## Problem description
Without copying any pictures, restate exactly the lines from the start of the records through the line containing "Task: Select the Files section heading".

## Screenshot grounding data
--- START ---
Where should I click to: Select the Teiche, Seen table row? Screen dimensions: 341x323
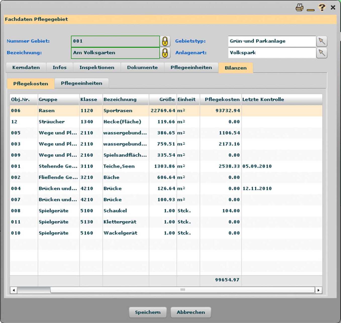pyautogui.click(x=119, y=166)
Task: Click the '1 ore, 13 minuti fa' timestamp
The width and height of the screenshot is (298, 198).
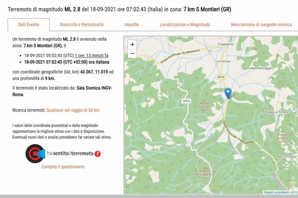Action: pyautogui.click(x=92, y=55)
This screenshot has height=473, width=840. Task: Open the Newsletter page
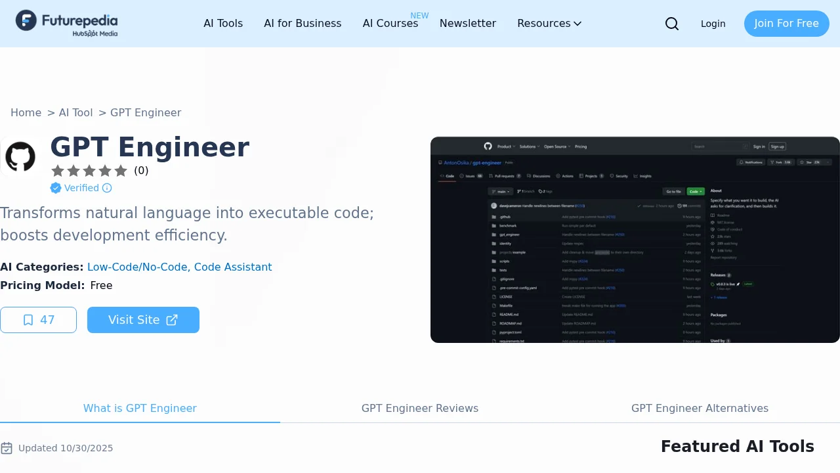tap(468, 24)
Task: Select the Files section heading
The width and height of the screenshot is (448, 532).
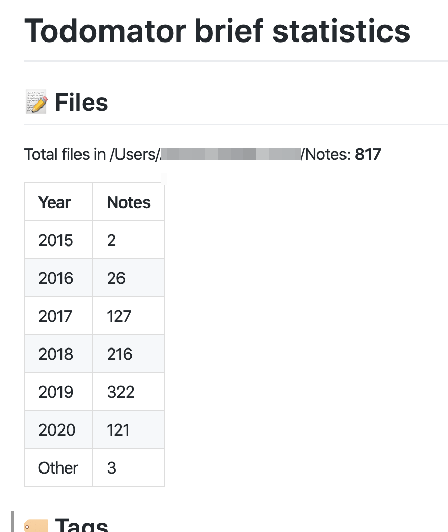Action: [82, 102]
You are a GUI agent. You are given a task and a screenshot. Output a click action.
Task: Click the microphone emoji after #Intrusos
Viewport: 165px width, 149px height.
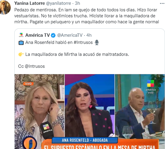point(96,42)
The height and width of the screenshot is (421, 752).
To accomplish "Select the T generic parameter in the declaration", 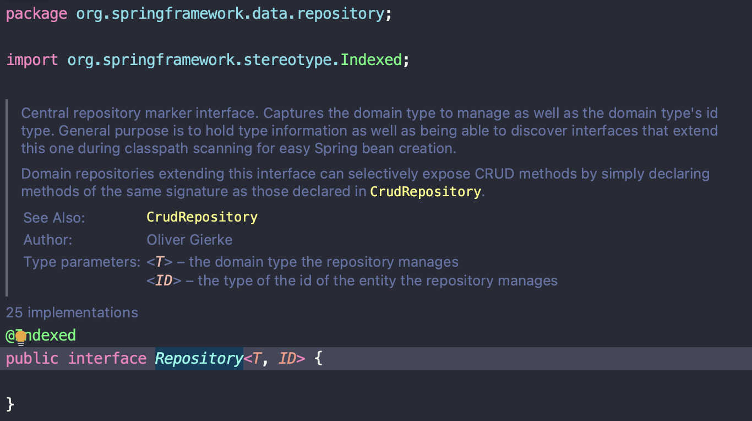I will tap(257, 359).
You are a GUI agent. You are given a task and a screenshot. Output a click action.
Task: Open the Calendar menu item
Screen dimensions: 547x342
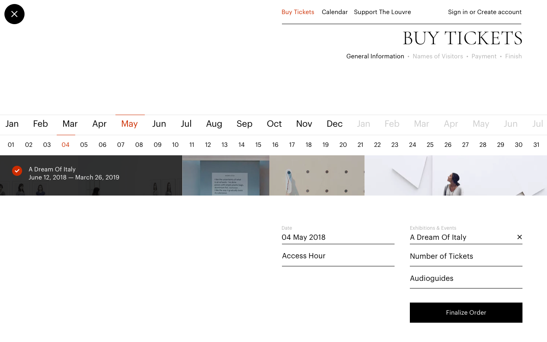(x=334, y=12)
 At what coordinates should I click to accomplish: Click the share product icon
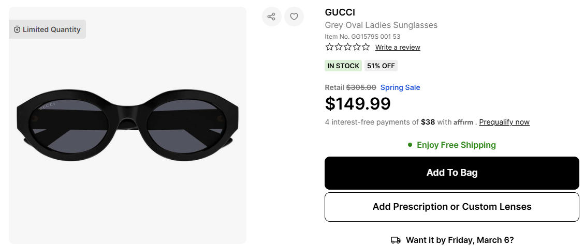[x=271, y=17]
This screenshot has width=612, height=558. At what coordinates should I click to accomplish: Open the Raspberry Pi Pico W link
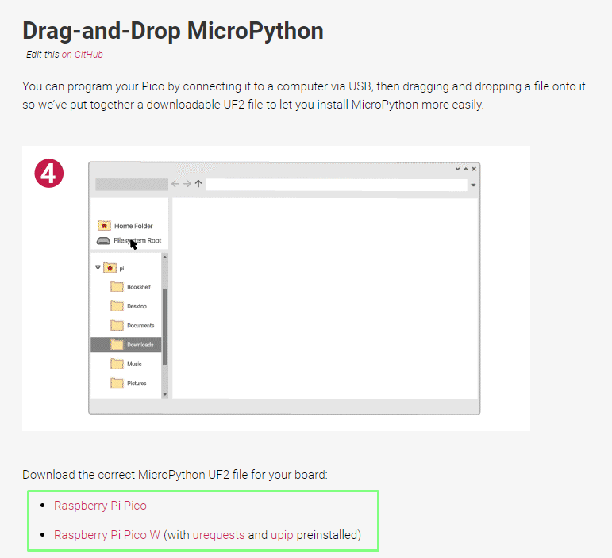click(x=106, y=535)
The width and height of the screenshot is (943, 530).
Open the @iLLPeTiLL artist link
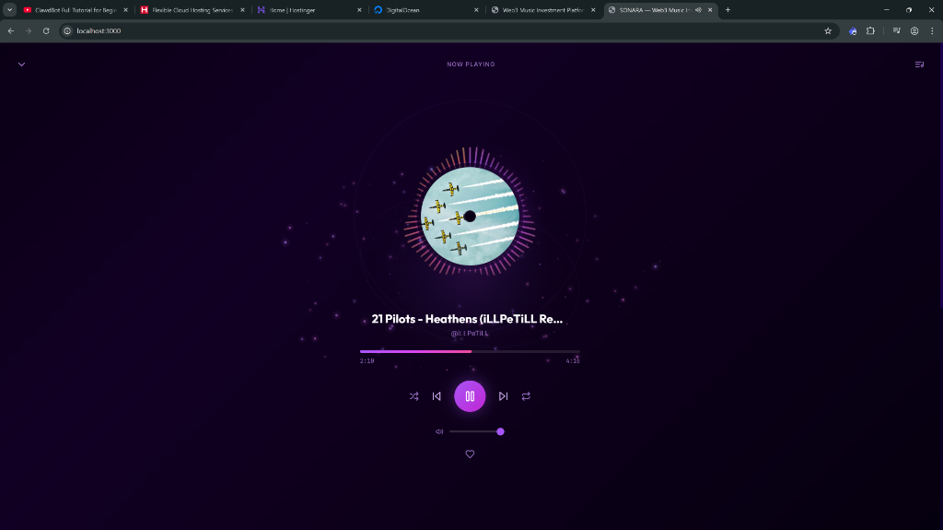coord(470,333)
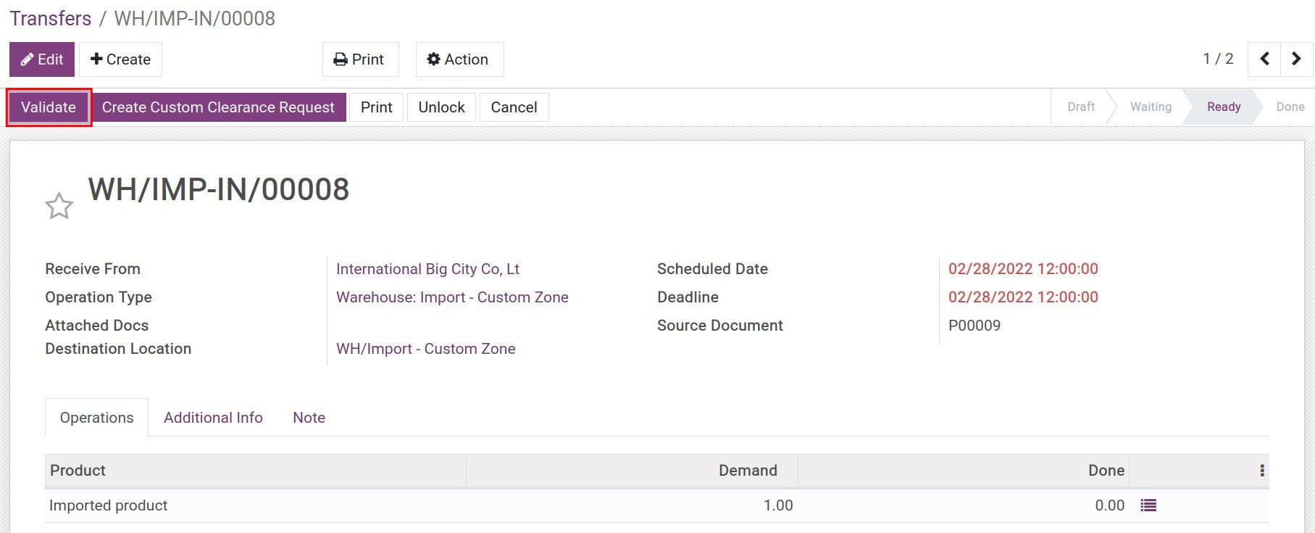This screenshot has height=533, width=1315.
Task: Mark transfer as favorite with star icon
Action: click(x=59, y=207)
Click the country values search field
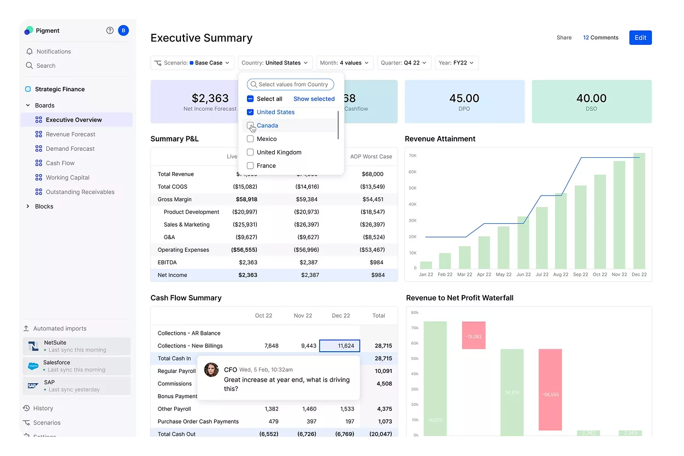684x456 pixels. pyautogui.click(x=290, y=84)
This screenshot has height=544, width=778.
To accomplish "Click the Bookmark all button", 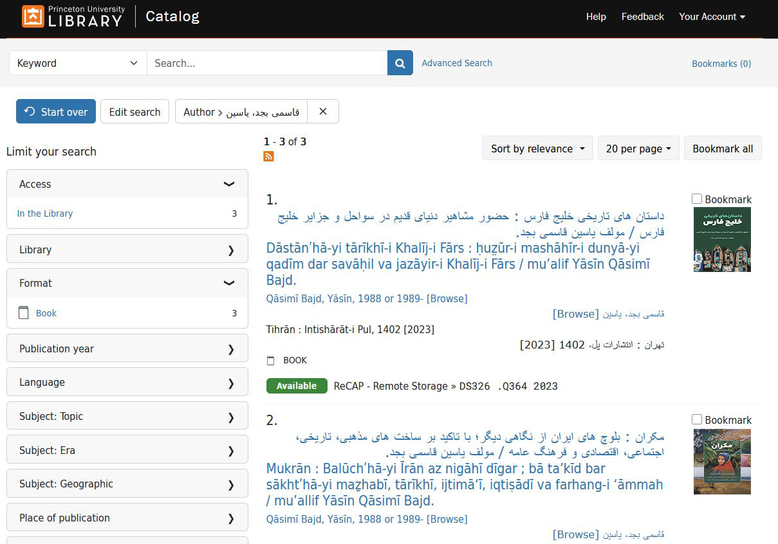I will click(723, 148).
--- END ---
## Exercise solution
Where should I click to: Select the Teiche, Seen table row? Screen dimensions: 341x323
pyautogui.click(x=119, y=166)
Task: Click the '1 ore, 13 minuti fa' timestamp
The width and height of the screenshot is (298, 198).
Action: pyautogui.click(x=92, y=55)
This screenshot has height=473, width=840. Task: Open the Newsletter page
tap(468, 24)
Task: Select the Files section heading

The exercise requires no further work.